According to the Georgia State University's Hyperphysics website, trajectory is the parabolic motion of an object that results from the combination of gravity, time of flight, vertical impact velocity, launch velocity, height of launch and horizontal range. This project explores the relationship between the height of launch and horizontal range as you test the impact varying the maximum height has on the distance traveled. Create a height chart measuring feet and inches against a wall. Create a length chart that runs horizontally on the ground. Videotape yourself trying to jump as far as you can on the pogo stick and record your distances. Watch the video tape and record your maximum height for each jump. Analyze how jumping different heights affects the trajectory of the jump.
According to Dr. Stephen Lord, "Vision plays a direct role in stabilizing balance by providing the nervous system with information regarding the position and movements of body in relation to each other and the environment." This project assesses how much vision impacts balance by testing how long you can jump on a pogo stick when you vary your ability to see. Time yourself to see how long you can jump on a pogo stick with your normal vision. Repeat this experiment wearing a blindfold, sunglasses and intoxication simulation goggles. Analyze how your ability to see affects how long you are able to balance jumping on the pogo stick.

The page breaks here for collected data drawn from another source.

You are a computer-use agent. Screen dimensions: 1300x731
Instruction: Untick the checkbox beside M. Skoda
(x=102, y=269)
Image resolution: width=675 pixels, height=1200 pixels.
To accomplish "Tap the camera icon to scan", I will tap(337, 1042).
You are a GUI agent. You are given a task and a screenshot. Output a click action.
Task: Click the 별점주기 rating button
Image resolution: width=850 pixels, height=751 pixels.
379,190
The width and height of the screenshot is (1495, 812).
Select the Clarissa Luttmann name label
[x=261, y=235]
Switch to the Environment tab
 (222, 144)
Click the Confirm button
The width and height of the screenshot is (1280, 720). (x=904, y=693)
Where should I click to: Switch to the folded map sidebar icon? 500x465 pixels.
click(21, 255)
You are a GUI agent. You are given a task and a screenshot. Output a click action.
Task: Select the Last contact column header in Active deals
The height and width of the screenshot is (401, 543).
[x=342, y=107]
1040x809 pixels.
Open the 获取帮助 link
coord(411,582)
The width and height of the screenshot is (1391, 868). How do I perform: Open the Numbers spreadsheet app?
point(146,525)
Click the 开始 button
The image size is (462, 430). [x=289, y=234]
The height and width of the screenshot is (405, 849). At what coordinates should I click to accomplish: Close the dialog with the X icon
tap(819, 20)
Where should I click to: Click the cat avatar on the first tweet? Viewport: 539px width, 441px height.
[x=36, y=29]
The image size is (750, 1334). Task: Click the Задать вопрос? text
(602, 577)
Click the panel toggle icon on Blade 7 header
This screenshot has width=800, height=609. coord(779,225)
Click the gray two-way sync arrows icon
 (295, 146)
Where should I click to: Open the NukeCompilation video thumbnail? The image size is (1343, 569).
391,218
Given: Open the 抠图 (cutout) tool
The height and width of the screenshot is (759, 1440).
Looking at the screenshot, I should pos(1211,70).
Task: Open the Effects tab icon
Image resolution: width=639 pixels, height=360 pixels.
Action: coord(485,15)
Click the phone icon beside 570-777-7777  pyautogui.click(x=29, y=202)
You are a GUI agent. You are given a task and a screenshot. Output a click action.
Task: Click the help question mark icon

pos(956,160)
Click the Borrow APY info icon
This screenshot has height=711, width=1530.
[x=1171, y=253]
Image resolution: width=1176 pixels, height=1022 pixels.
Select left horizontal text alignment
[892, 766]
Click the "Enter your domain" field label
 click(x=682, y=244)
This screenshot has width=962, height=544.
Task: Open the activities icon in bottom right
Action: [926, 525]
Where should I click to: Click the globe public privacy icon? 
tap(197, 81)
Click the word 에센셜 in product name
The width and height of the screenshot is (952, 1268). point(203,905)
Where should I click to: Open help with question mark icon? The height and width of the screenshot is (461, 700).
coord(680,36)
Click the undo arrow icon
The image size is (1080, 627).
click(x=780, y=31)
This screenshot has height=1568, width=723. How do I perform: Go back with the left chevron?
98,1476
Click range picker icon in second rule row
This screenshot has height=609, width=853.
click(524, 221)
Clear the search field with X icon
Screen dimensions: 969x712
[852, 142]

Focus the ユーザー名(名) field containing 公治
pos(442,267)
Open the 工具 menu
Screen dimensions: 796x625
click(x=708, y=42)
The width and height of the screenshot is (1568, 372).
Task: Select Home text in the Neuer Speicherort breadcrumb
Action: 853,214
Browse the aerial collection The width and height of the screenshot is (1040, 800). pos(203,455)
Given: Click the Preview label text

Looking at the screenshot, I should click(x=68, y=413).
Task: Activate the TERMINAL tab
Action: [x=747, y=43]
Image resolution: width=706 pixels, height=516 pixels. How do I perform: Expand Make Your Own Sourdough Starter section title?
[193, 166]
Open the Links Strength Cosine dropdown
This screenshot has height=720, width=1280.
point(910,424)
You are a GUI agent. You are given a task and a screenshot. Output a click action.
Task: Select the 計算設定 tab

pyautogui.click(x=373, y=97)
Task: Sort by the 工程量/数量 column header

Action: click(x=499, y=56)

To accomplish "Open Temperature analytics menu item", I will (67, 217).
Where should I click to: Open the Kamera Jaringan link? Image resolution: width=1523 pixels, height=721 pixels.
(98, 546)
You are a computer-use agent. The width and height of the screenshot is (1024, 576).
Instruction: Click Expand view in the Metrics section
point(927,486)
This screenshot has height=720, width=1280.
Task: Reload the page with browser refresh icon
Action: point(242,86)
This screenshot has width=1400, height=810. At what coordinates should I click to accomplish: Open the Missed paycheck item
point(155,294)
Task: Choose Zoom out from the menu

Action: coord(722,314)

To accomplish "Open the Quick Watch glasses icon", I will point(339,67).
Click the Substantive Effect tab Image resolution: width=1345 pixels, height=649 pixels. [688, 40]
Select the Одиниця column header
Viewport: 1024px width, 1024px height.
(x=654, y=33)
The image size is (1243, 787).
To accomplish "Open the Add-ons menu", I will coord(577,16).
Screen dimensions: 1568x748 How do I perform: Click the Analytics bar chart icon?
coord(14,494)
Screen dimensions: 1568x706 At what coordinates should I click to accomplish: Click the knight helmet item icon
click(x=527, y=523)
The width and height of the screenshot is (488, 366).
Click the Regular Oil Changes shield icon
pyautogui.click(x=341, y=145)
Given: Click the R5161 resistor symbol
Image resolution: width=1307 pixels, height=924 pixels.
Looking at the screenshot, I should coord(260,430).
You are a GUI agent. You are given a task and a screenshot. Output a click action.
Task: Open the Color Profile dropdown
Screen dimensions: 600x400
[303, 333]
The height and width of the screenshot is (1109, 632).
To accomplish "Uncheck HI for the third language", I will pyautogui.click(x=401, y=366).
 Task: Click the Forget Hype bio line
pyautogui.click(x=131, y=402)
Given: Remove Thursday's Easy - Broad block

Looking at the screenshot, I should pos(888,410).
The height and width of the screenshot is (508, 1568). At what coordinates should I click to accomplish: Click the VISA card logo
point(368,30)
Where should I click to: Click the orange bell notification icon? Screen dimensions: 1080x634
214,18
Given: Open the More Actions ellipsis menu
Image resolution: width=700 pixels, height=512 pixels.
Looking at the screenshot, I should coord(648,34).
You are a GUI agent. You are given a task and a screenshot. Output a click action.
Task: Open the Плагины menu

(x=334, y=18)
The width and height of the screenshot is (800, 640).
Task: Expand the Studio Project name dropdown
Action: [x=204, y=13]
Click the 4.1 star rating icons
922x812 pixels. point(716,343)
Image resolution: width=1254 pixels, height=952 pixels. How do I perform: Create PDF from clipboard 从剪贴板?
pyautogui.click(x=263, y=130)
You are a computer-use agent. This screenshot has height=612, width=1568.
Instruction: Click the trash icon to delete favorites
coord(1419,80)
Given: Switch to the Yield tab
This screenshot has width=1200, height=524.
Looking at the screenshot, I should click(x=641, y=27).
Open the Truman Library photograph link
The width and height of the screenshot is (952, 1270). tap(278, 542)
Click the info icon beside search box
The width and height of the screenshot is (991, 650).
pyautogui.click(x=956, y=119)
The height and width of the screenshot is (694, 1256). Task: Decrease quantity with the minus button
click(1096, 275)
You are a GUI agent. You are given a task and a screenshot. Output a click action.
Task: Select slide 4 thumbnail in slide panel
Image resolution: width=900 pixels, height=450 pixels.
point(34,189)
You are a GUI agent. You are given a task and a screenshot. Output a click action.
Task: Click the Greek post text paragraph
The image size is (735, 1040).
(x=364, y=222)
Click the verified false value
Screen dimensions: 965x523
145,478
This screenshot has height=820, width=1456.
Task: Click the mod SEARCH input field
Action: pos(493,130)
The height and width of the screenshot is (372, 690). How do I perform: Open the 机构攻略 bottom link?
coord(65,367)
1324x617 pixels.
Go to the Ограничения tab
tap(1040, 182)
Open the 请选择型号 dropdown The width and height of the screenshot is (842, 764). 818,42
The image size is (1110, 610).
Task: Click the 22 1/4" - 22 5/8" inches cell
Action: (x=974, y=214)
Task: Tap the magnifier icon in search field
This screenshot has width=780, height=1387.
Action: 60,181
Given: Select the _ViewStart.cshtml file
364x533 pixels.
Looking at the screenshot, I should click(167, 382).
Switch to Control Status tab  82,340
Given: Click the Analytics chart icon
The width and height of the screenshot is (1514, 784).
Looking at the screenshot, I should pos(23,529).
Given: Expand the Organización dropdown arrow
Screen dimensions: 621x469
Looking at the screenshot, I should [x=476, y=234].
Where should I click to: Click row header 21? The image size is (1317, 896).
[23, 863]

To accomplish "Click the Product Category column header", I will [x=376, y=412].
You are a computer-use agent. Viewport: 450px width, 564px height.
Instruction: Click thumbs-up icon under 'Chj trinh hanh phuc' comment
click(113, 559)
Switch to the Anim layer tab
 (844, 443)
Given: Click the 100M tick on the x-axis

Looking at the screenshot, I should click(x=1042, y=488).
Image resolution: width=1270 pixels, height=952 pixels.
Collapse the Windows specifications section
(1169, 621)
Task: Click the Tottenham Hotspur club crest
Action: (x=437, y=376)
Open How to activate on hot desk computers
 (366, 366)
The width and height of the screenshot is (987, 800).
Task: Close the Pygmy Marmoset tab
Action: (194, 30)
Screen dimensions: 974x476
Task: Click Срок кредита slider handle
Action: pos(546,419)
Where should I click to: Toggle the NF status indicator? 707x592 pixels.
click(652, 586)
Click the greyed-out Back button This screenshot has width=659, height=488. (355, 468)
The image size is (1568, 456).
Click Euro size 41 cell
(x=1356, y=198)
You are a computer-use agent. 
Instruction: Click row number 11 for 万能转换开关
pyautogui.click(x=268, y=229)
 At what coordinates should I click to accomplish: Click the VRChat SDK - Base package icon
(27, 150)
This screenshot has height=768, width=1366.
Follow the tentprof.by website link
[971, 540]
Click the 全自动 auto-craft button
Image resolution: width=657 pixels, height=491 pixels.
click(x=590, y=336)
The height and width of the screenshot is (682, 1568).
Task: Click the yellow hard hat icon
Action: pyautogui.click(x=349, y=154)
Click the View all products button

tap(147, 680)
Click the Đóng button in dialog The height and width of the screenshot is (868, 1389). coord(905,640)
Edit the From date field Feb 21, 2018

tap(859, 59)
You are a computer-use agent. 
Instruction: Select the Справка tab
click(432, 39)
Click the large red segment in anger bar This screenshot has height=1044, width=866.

According to The Physics Classroom website, momentum "refers to the quantity of motion that an object has and depends upon the variables mass and velocity." This experiment tests how much momentum can affect the distance you travel jumping on a pogo stick as you increase velocity. Mark a jump line on the sidewalk. Draw a length chart on the sidewalk starting from the jump line. Start at the jump line and jump as far as you can on the pogo stick. Move back to allow one bounce before you get the the jump line and then jump as far as you can once you reach the jump line. Continue this process allowing yourself an additional bounce before you hit the jump line each time you move back. Analyze whether or not adding extra horizontal jumps builds up velocity (speed), creates momentum and results in farther jumps.
Always wear a helmet, knee pads and elbow pads while jumping on a pogo stick, as injuries can occur. Children should not conduct these experiments without adult supervision.